How do we know when it’s time to “stay put,” to be committed to where we are and to what we are doing at a given moment?
Most of us have had times in our lives when we did remain somewhere, because of a desirable job, a livable city or town, or, perhaps, because it was simply the best choice at the moment not to move.
There may have been other times when we realized that we should try to make a change. The job might have become less desirable. The city may no longer have offered us the connections, friends, opportunities and culture that we craved. Or, we might have reached a point of restlessness that led us to test out ability to make a transition to new pursuits.
What is it that tells us to stay or to go? We often just know for ourselves what we should do, if we have the wherewithal to do it. It might be that we have friends, mentors and confidants who are able to sense our need to spread our wings and grow. Those same people might be the ones who see us so content and fulfilled where we are that they might counsel against a change.
The Torah reading for this Shabbat, B’ha’alot’cha, from the book of Numbers, identifies the beacon that guided the Israelites in the wilderness.
We might think that the decisions for a change of location for the Israelites would certainly have emerged from a conversation between God and Moses...

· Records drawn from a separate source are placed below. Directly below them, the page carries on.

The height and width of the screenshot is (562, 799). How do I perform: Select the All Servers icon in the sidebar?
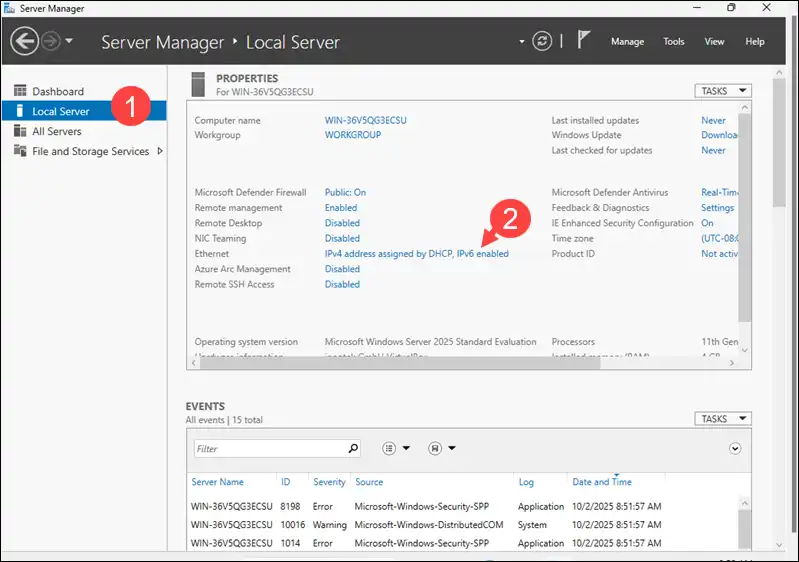20,131
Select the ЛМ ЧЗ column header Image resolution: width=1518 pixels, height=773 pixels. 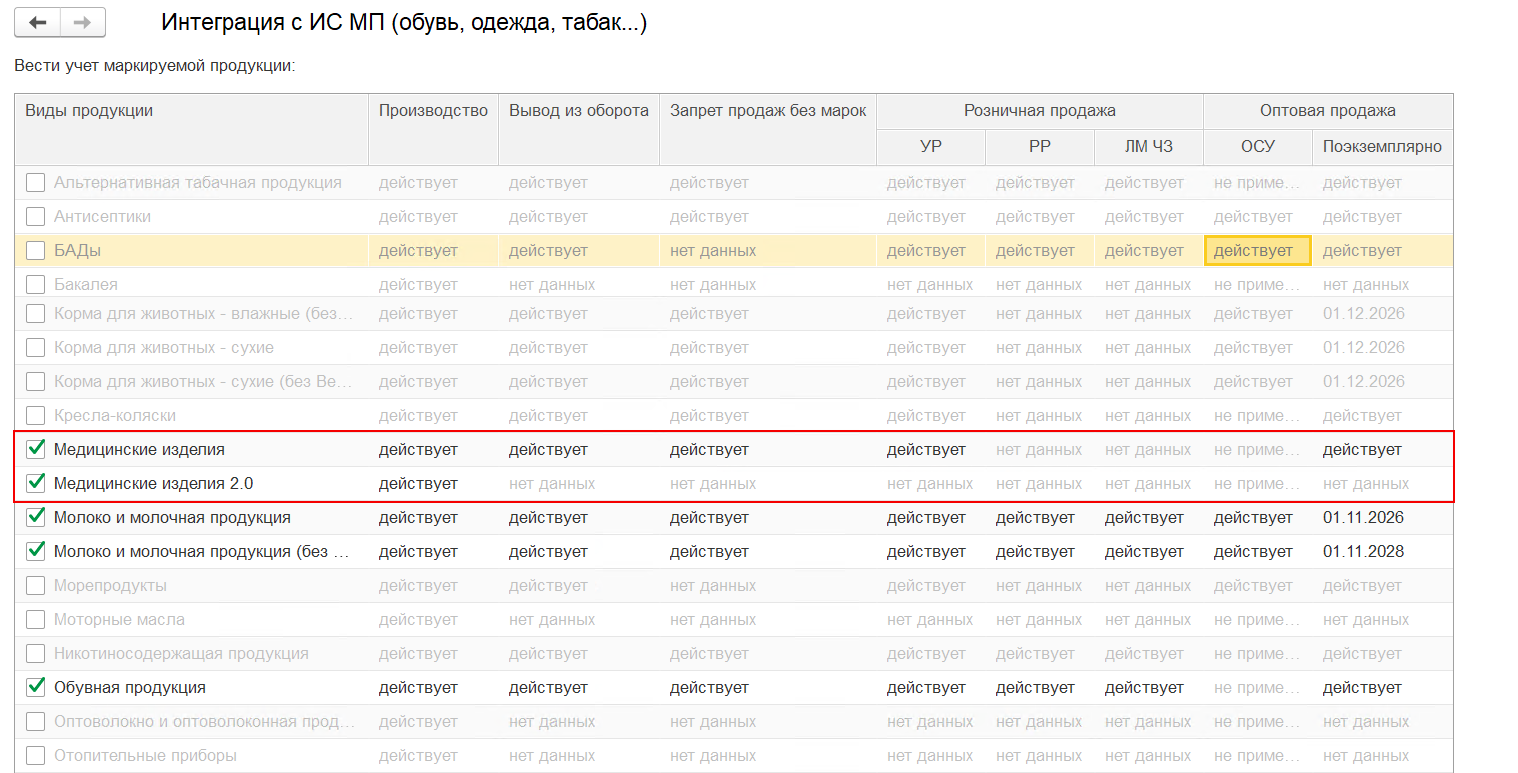(x=1149, y=147)

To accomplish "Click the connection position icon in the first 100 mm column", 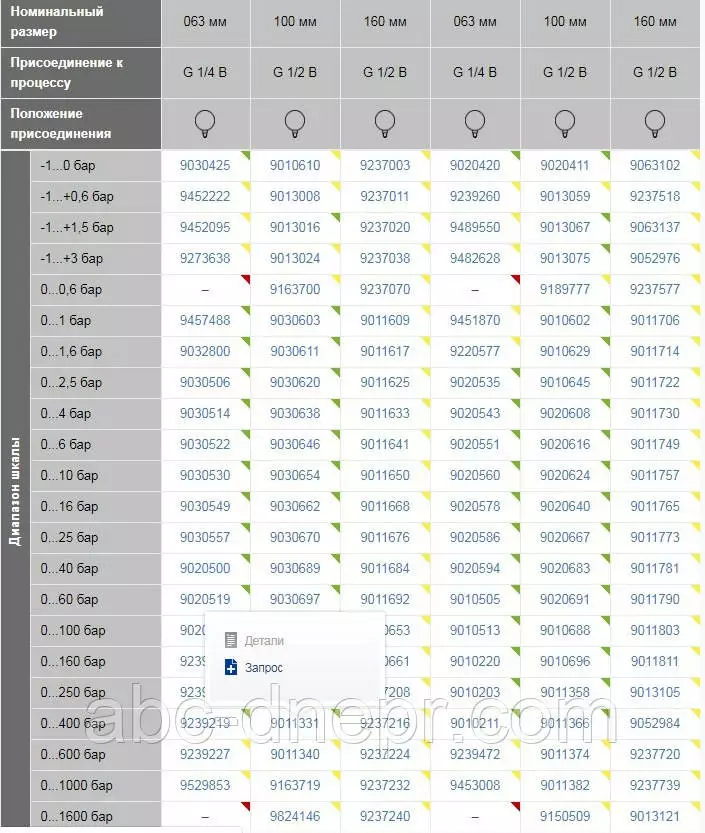I will click(x=295, y=123).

But not exactly in this case. The direction did come from God, but it was in the form of a visible sign that all the people saw at once. Here is the description from Numbers, Chapter 9:
“On the day that the Tabernacle was set up, the cloud covered the Tabernacle, the Tent of the Pact; and in the evening it rested over the Tabernacle in the likeness of fire until morning. It was always so: the cloud covered it, appearing as fire by night. And whenever the cloud lifted from the Tent, the Israelites would set out accordingly; and at the spot where the cloud settled, there the Israelites would make camp. On a sign from the Eternal they made camp and on a sign from the Eternal they broke camp.”
That sounds so easy. All the people had to do was to look up. Whether it was day or night, they would know if they were supposed to move as a community or remain in place.

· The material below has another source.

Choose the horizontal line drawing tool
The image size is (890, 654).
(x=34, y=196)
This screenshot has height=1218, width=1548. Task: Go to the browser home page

We know that the Israelites didn’t make it easy for Moses or for God. This Torah reading includes an instance of new complaints about what was being provided for them to eat as they journeyed away from Egypt and towards their promised land.
In our lives, we know that change can be difficult. A widely-used stress inventory cites the following experiences, among others, as adding to the stress we might be feeling at a particular time: moving to a new city, retirement, losing a job, shifting one’s careers, redefinition of job responsibilities, illness, the death of a loved one, beginning or completing an educational endeavor, and outstanding personal achievement.
I find it fascinating and curious that there are positives mixed in with the negatives on this stress scale.
I want to share with you one moment from my life when reaching a positive goal led me to feel anxious and concerned.
I was in my concluding year at Hebrew Union College-Jewish Institute of Religion in Cincinnati. I had just completed my research for my rabbinic thesis on the career of Rabbi Abraham Feldman, who served in Hartford, Connecticut for 50 years. My next step was to compose the text for my thesis based on what I had discovered about Rabbi Feldman’s life and work.
At that point, I should have felt relieved and accomplished that I was ready to write. I didn’t.
That night, I couldn’t sleep. I left my dorm room and walked down the hallway. One of my classmates saw me from his room and said to me, “Did you hear what happened?” I said, “No, I was sleeping.” He gave me the news. “John Lennon was shot in New York City and died from his wounds.”
I was speechless. The response to Lennon’s death over the next few days demonstrated how much people saw him and the best messages that he conveyed in his music as a beacon for their lives.
The murder of John Lennon affected many people, including me. He had just released his new album, Double Fantasy. At that point, we had to consider his life’s work complete. In the decades that have followed, his music continues to speak out in ways that we may not have been able to imagine back then. John Lennon had already, at that point in his life, created a lasting legacy.
I went back to my room after my classmate told me what happened. When I thought again about my rabbinic thesis, I knew that I had to finish what I started. I was at a crossroads that demanded that I not get stuck. I need to take action.
I began writing the next day. I turned in my completed thesis on March 9, 1981, five years to the day before the birth of our son Adam.
The events of December 8, 1980, one tragic for one of my favorite musical performers, and, the other, personal and creative, taught me how important it is to enjoy the journey, both while staying in place and when taking on new responsibilities or a new position. Either way, I knew that it was crucial that I feel fulfilled and renewed.
We may never truly know exactly what leads us to stay or go, even when we attribute those decisions to our own instinct or to the advice of people in our lives whose judgment we trust.
But the signs are waiting for us to simply take a look and follow their guidance. May we always be able to find that cloud by day, or fire by night, that will take us to where we need to go.